The exponential distribution describes the time between events in a process where such events occur independently and at a constant average rate (a “Poisson process”). Lambda, the single parameter of the distribution, defines the average rate of the events. The mean and variance of this distribution are both equal to 1/lambda.

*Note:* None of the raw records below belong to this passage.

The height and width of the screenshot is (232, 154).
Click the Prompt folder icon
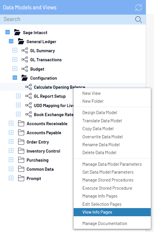point(21,178)
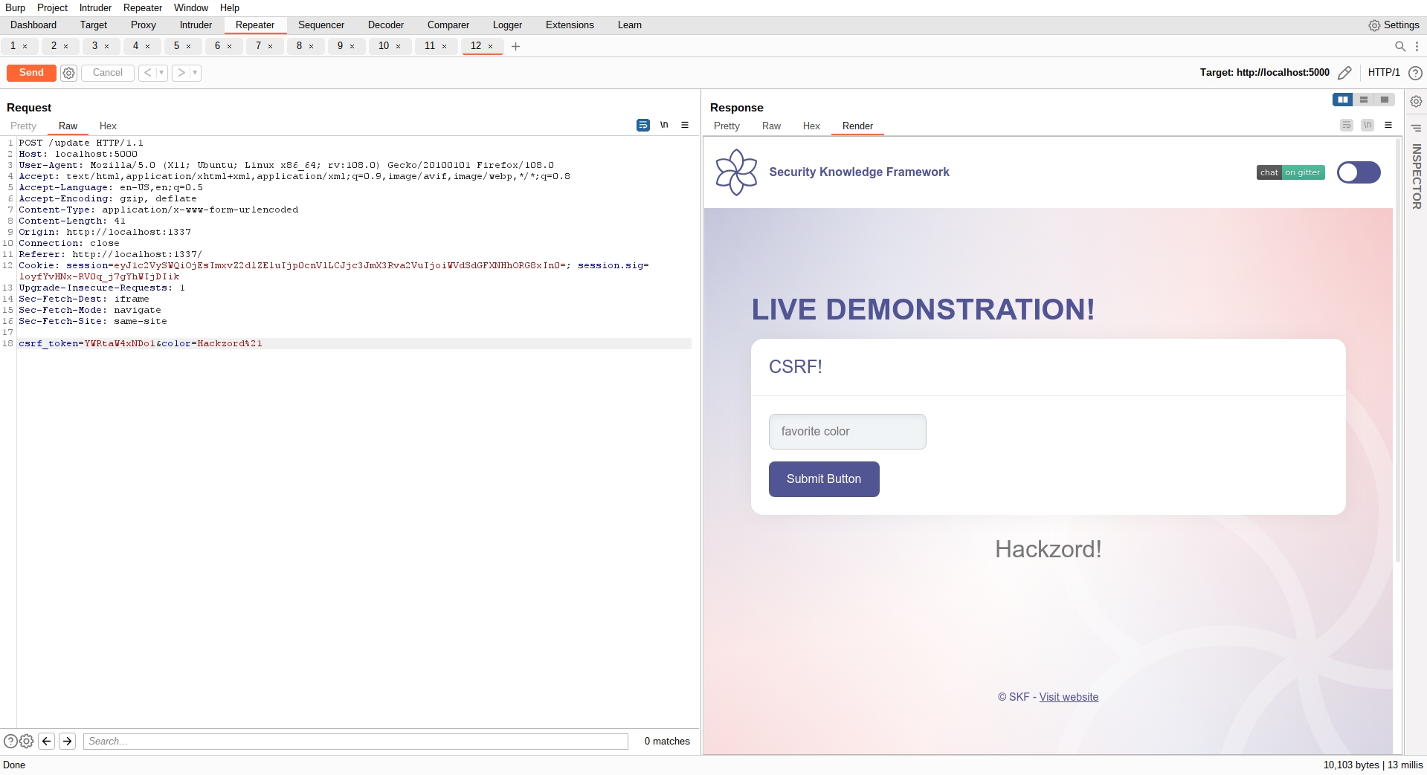Toggle request line wrap icon

pos(642,126)
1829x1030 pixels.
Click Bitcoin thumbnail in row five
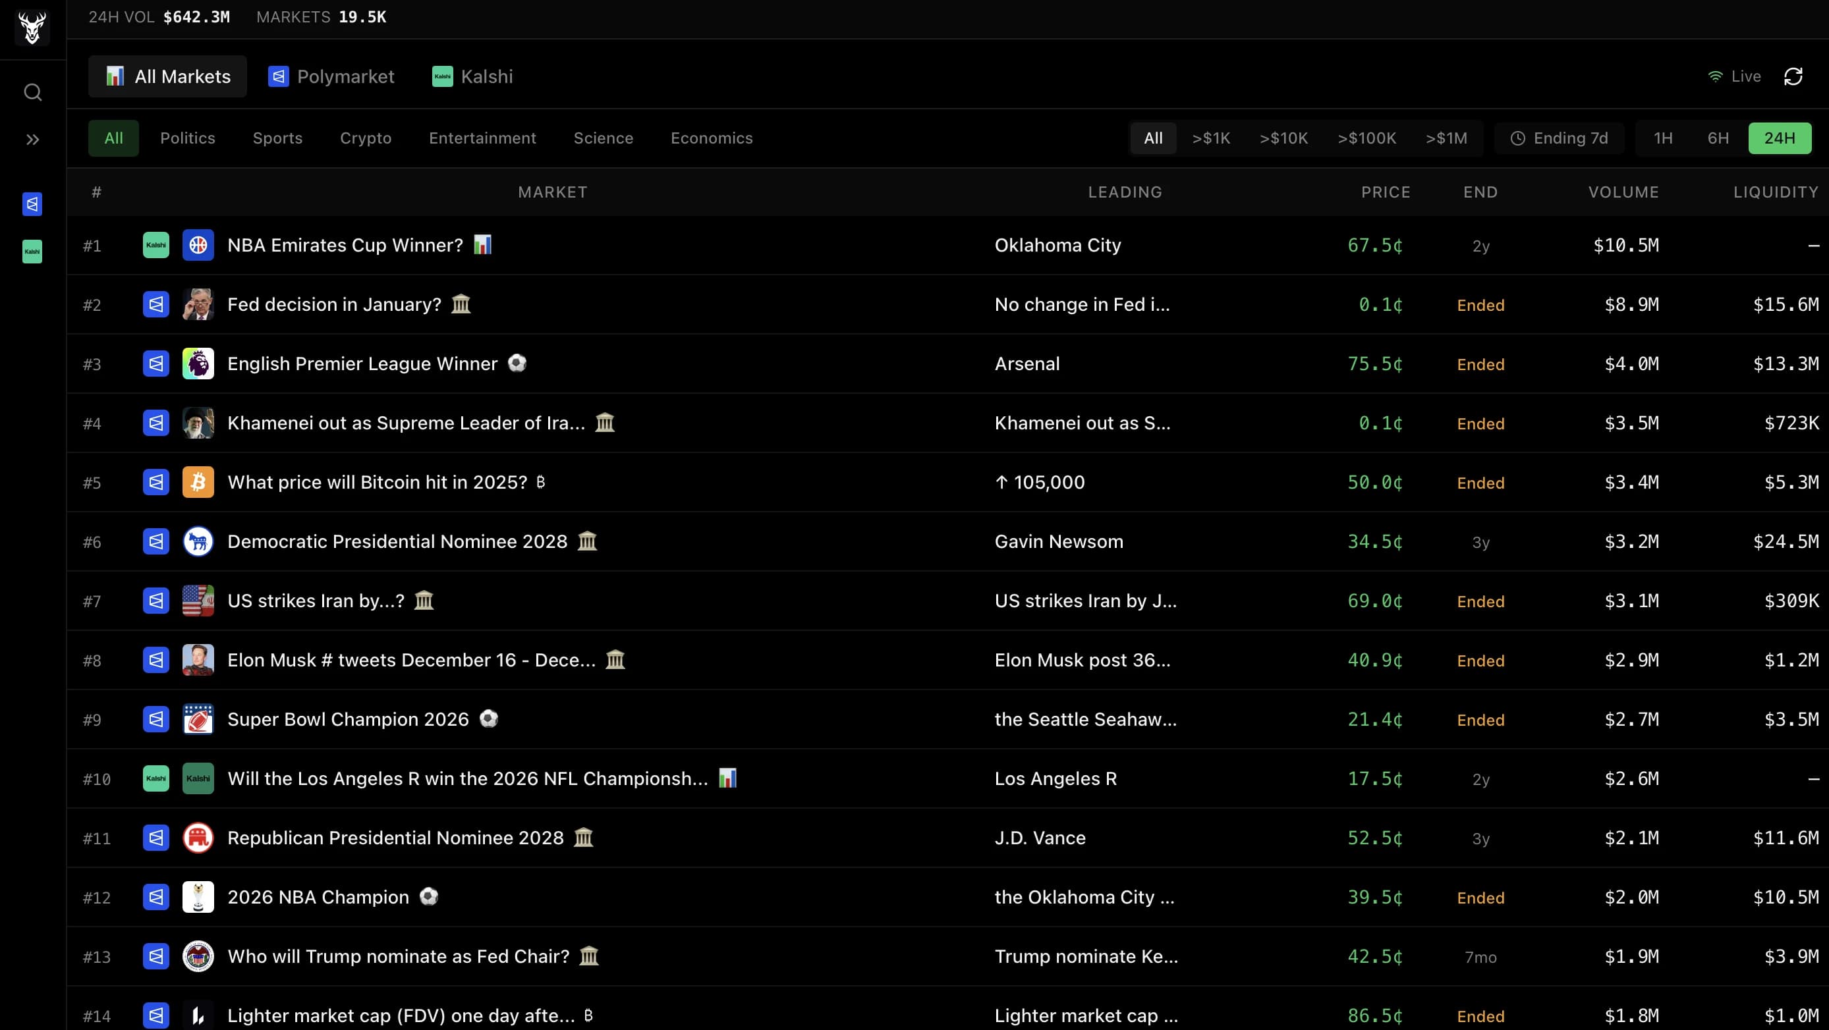pyautogui.click(x=198, y=482)
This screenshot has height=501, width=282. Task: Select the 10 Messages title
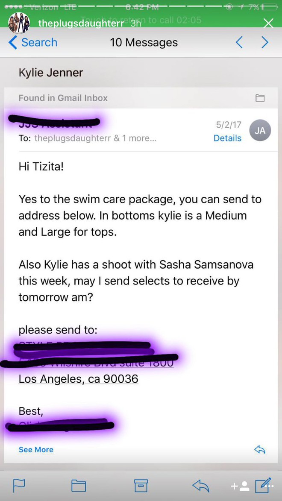tap(144, 42)
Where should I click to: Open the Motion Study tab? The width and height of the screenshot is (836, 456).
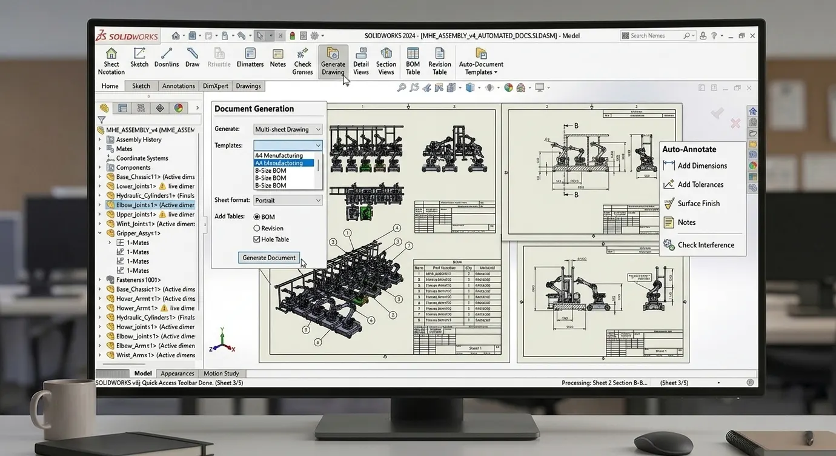221,374
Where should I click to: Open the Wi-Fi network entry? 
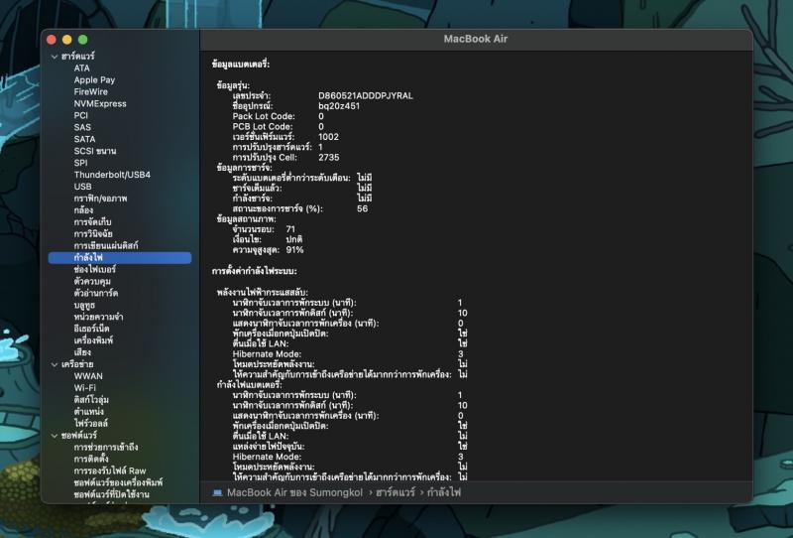tap(84, 388)
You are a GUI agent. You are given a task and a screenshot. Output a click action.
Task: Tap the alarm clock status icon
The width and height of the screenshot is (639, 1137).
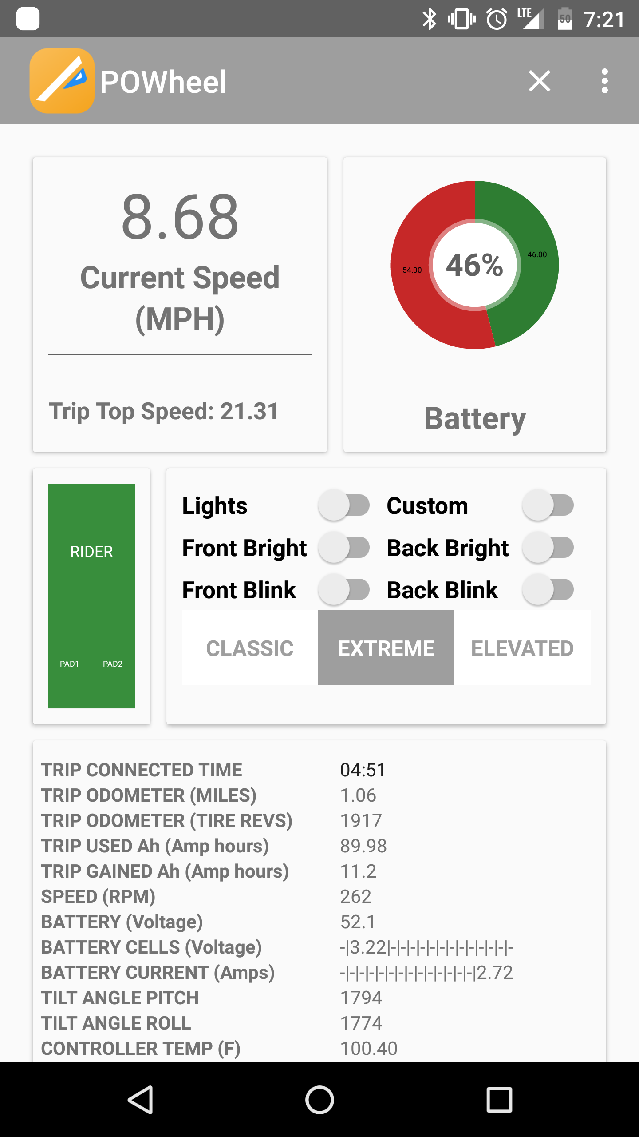pos(497,20)
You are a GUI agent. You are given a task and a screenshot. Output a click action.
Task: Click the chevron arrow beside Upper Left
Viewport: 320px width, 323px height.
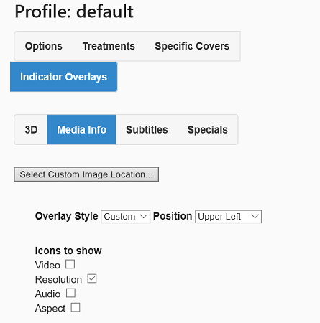click(255, 217)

In R, we can obtain n samples from an exponential distribution with the following code:
rexp(5,0.2)
## [1] 1.0156533 0.4406902 8.5772410 1.5403781 2.5494587
For a larger we need tidyverse too
library(tidyverse)
large <- rexp(100000,0.55)
summary(large)
## Min. 1st Qu. Median Mean 3rd Qu. Max.
## 0.000008 0.523749 1.264569 1.824301 2.540215 18.985635
sd(large)
## [1] 1.819019
qplot(large,col="black", xlab = "large", ylab = "count")
In this exercise, we investigate the Central Limit Theorem by simulating 1000 independent exponential distributions (with identical lambda) and calculating their mean. These 1000 means form a distribution themselves. By the CLT, as the sample size of this new distribution increases, the following things should happen:
n <- 40
lambda <- 0.2
mean_expected <- 1/lambda
sd_expected <- 1/(lambda*sqrt(n))
c(mean_expected, sd_expected)
## [1] 5.0000000 0.7905694
means <- NULL
for(i in 1:1000) means = c(means,mean(rexp(40,0.2)))
qplot(means, col="black",xlab="means", ylab="count")
The mean seems to be around 5, lets check it
round(c(mean_expected, mean(means)),2)
## [1] 5.00 5.03
round(c(sd_expected, sd(means)),2)
## [1] 0.79 0.77
After looking at those close numbers we conclude that CLT works fine.